Kaiser: Stopp der BZÖ-Blockadepolitik

Tempo 160 für die Kärntner Lebenssicherung und sozial gestaffelte Beiträge bei der Nachmittagsbetreuung

Klagenfurt (SP-KTN) - Der Klubobmann der Kärntner
Sozialdemokraten, LAbg. Peter Kaiser, appellierte am Freitag an Dr. Haider und das BZÖ die Kärntner Lebenssicherung, einen Meilenstein der Sozialpolitik, nicht länger zu blockieren. Es könne nicht sein, dass aus rein politischem Kalkül ein Gesetz blockiert werde, welches einen wichtigen Schritt für viele Kärntnerinnen und Kärntner bedeutet", so Kaiser. "Ich erwarte von Dr. Haider als Verfassungsreferenten, dass er die Begutachtung des Gesetzes nicht länger blockiert, sondern endlich grünes Licht für die Lebenssicherung als Meilenstein der Sozialpolitik gibt", sagte Kaiser.

Die Kritik von LHStv.
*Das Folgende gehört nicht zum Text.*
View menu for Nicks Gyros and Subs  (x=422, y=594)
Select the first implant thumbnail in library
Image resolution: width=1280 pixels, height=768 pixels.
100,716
Martin Strutz wies Kaiser entschieden zurück. Sollten BZÖ-Vertreter die Kärntner Lebenssicherung noch immer nicht verstanden haben, müssten sie sich eben intensiver mit der Materie auseinandersetzen, heisst es aus dem SPÖ-Landtagsklub.

"Prämien und Einmalzahlungen haben mit der Lebenssicherung nichts zu tun, da es sich um keinen Rechtsanspruch handelt", so Kaiser. Die Sozialdemokratie sei aber jederzeit bereit über sinnvolle, gerechte und sozial ausgewogene Mehrleistungen für die Kärntnerinnen und Kärntner zu diskutieren und diesbezüglich Vorschläge zu machen, wenn auch sichergestellt werde, dass die BürgerInnen nicht zu Bittstellern degradiert würden.

Auch Kaiser übte scharfe Kritik an Schulreferent Martin Strutz und Kindergartenreferent Gerhard Dörfler. "Ich erwarte mir, dass die Kollegen Strutz und Dörfler umgehend ihre Hausaufgaben machen und Lösungen für eine leistbare Kinderbetreuung auf den Tisch legen, die auf Basis sozial gestaffelter Elternbeiträge geregelt ist", so Kaiser. Der SP-Klubobmann wirft den beiden BZÖ-Referenten in dieser Frage Säumigkeit vor.